▶ Task details:
Repeat the listing that follows, character for character, minus the pictures.

▶ Data for processing:
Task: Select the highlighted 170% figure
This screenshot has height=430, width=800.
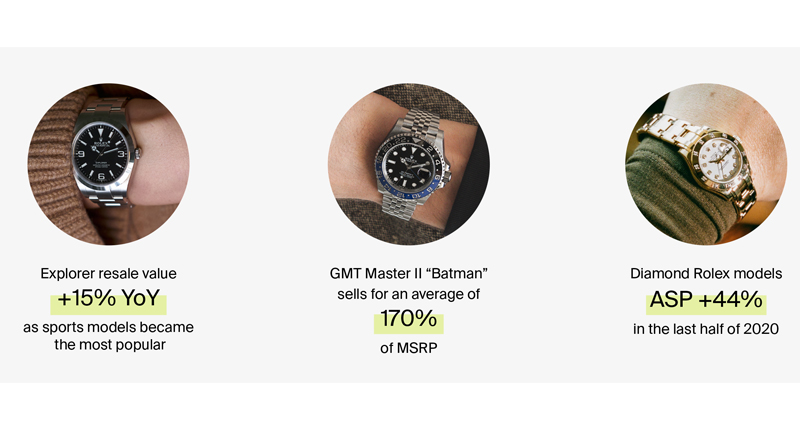Action: click(408, 322)
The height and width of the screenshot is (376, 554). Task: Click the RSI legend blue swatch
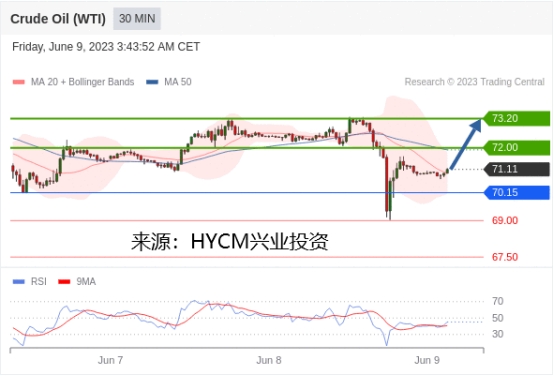[19, 282]
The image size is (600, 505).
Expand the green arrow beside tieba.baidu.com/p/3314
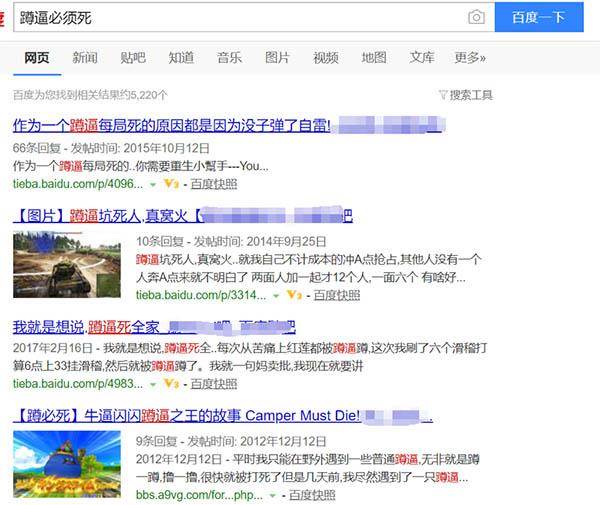tap(277, 295)
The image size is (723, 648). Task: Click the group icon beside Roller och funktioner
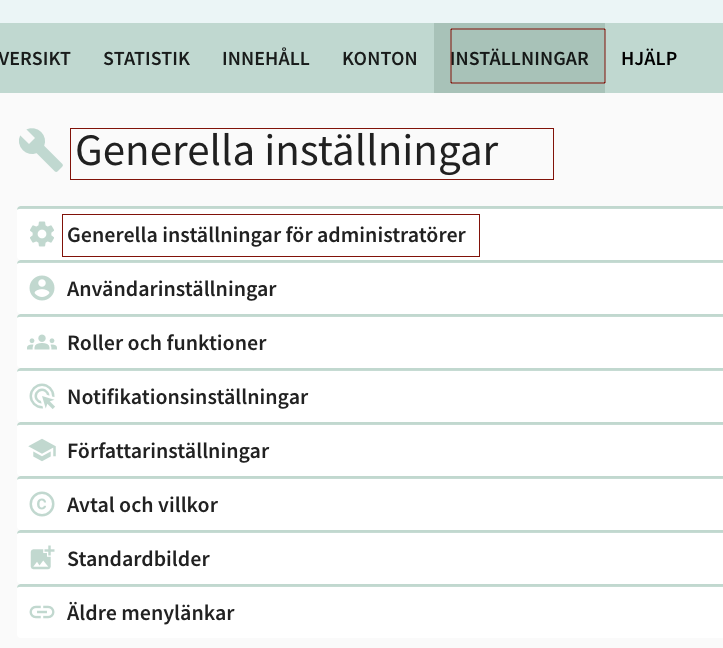pos(41,343)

▶ Solution for this exercise:
Task: Select the highlighted 170% figure
This screenshot has height=430, width=800.
Action: click(408, 322)
The height and width of the screenshot is (376, 554). Task: Click the RSI legend blue swatch
[19, 282]
The image size is (600, 505).
Expand the green arrow beside tieba.baidu.com/p/3314
tap(277, 295)
The image size is (723, 648). Task: Click the group icon beside Roller och funktioner
pos(41,343)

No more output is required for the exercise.